Until your whiskers shake out sparse and gray, and
I haven’t the bone strength to make babies anymore.
There are few spectacles more ridiculous at the community Y than a pregnant woman doing hand stands in the pool. Tread-tottering, I come up spluttering, my eight-months-gone belly over turning me before I can turn this baby.
Aquatic acrobatics are only the latest in a wild list of things I’ve been willing lately to try. Balanced precariously on the edge of the couch earlier this week, I felt the blood rushing to my head and baby’s lodged somehow more firmly under my ribs. Hips lifted on a stack of pillows, my shoulders grinding into the carpet, I wondered if I could read a book balanced on my breasts at this angle. An ice pack pressed against the top of my tummy as long as I can stand it; an iPod tucked into the elastic edge of my panties underneath my belly, crooning Fleet Foxes and Carolina Chocolate Drops. Come closer, baby.
It’s not that I’m afraid of a c-section (my only option at the hospital, ass-backwards as my baby), which isn’t to say I’m not. Because I am, big time. But it’s more than my desire to avoid unnecessary surgery; I’ve realized that I want to labor. I want to work for it, want the euphoria that follows twelve hours (or much, much more) of the hardest and best work I’ll ever have the privilege to do. I’ve surrounded myself with She-Ra midwives and doulas, the support of the best husband in the known universe, read a whole hell of a lot, all in hopes of being stronger than I’ve ever known myself to be. Despite being told over and over again that my birth would never go just as I planned, I psyched myself into a place where I thought that could mean I might eventually need an epidural, or baby would become distressed and I would need an emergency c-section. But the thought of scheduling a c-section before labor begins on its own? Picking baby’s birthday? Depresses the fuck out of me.
I would and will do anything to cradle this healthy guy or gal in my arms. Still, we’ve got time. 25 percent of babies are breech at 32 weeks, only 3 percent at term. Let’s conform just this one time, little one.
The steering wheel sweat-slipped across my palms. I followed the printed directions to the hospital with my eyes and the manic directives of my heart with everything else, wondering if what I felt in my belly was a thump or the road or my head playing tricks. In my prenatal care sessions we stand together in a circle and hold hands, we repeat after the midwives and the social workers when they tell us to: I love my body, I love my baby. But that wasn’t what I told myself in the car on the way to triage after a day without a discernible kick or roll or five-fingered-punch. The word I used instead of love was trust.

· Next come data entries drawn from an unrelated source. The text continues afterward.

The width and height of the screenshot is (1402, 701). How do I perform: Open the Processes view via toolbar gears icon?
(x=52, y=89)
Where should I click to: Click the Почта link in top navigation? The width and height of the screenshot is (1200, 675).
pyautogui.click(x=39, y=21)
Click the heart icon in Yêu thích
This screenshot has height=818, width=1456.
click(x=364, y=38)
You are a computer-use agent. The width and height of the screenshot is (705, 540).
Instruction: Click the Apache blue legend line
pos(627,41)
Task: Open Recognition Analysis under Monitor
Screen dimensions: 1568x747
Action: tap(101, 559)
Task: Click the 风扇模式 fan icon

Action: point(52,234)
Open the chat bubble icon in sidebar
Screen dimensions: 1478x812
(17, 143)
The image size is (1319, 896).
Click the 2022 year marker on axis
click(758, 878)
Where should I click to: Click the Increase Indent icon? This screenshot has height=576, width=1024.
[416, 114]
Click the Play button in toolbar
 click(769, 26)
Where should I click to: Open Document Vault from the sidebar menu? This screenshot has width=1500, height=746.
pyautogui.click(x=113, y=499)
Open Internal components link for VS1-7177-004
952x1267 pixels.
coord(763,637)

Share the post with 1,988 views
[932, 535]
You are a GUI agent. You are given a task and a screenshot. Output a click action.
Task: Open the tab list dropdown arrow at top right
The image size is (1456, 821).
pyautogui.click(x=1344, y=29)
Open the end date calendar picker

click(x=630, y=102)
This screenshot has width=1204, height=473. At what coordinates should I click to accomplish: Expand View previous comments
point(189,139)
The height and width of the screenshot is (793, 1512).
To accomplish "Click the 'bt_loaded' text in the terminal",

Trust is what I tell myself I need if I’m going to be a mother. Hell, to be a human. I’m real good at putting my faith in other people, but I wouldn’t say I feel like I’m the most reliable, that my heart and head aren’t in the business of betraying me and everybody else. My blood pumps an unpredictable bridge between choruses; my nerves cry wolf.
This baby is taking after mama, intentionally or not. The fetal monitor had hardly hit my stomach before the hum-thump of his or her little heart tidal-tugged a smile on to my lips, tears from my eyes. After the requisite twenty minutes without a single contraction, the nurse said she had enough, but left the monitor on all the same. We’d tuned in to a good channel. Why turn it off?
When the midwife waved her magic wand and brought baby up on the ultrasound, she wasn’t surprised I hadn’t felt much in the way of movement. Baby sat cross legged like a little Buddha in my pelvis, head snug under my ribs. I’m glad at least one of us is totally zen.
But I’m thinking of a quote my aunt shared with me recently, “Making the decision to have a child is momentous. It is to decide forever your heart go walking outside your body.” I’m learning to be okay with that. I’m trying to trust this little person to take better care of it than I have.